Researchers have found that the more time teenagers spend on computers or mobile phones, the less they sleep, especially if the gadget is used just before bedtime.
The research team led by Mari Hysing at a regional center for child health in the city of Bergen carried out an investigation among nearly 10,000 people aged 16 to 19 years in Hordaland county, western Norway, in 2012. They questioned the teens about their sleeping patterns, how long they looked at a screen outside of school hours and the type of gadget they used.

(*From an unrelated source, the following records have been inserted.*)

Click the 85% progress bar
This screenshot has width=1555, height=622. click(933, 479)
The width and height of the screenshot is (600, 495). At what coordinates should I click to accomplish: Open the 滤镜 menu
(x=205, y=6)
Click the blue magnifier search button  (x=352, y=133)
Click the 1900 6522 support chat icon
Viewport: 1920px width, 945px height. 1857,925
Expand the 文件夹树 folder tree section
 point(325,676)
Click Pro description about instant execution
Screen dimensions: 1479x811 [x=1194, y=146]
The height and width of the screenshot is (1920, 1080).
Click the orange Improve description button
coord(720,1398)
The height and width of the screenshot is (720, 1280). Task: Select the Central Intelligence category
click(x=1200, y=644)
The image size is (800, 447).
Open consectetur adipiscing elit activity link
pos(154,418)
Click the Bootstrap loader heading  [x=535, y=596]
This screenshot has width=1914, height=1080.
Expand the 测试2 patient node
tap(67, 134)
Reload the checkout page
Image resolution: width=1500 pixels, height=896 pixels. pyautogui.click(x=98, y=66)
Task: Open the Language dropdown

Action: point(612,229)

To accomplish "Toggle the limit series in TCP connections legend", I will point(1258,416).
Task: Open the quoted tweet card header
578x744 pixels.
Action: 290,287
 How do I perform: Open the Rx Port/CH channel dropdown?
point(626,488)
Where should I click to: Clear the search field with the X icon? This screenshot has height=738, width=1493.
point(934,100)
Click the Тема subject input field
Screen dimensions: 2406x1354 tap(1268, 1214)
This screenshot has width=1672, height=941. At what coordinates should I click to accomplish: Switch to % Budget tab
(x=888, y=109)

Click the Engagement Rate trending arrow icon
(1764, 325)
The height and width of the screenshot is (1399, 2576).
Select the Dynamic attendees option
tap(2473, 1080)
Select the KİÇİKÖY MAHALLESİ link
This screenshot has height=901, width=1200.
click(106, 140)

The study found that those with screen time of more than four hours per day were three-and-a-half times likelier to sleep fewer than five hours at night. They also were 49 percent likelier to need more than an hour to fall asleep. In particular, teens who used a mobile phone or computer in the last hour were 48 and 52 percent likelier to take more than 60 minutes to fall asleep. Somewhat smaller risks of delayed or shortened sleep were observed among teenagers who used an MP3 player, tablet, game console or TV in the final hour before bedtime.
Researchers said that one quite simple reason for teenagers getting to bed later could be that screen time eats into sleep time. Another idea is that the bright light from devices interferes with circadian rhythm (the day-night system that tells our brain when we should sleep and when we should wake up). The media content, too, may play a role by causing increased psycho-physiological arousal, which means the mind is spinning just as it should be slowing down for the night.
The study said, "The recommendations for healthy media use given to parents and adolescents need updating, and age specific guidelines regarding the quantity and timing of electronic media use should be developed. The evidence is so strong that health watchdogs should overhaul guidelines for electronic device use by youngsters. The current recommendation by the American Academy of Pediatrics set down in 2004 is to not have a TV in the bedroom. It seems, however, that there may be other electronic devices exerting the same negative influence on sleep, such as PCs and mobile phones. The results confirm recommendations for restricting media use in general."
The study is published in the journal BMJ Open.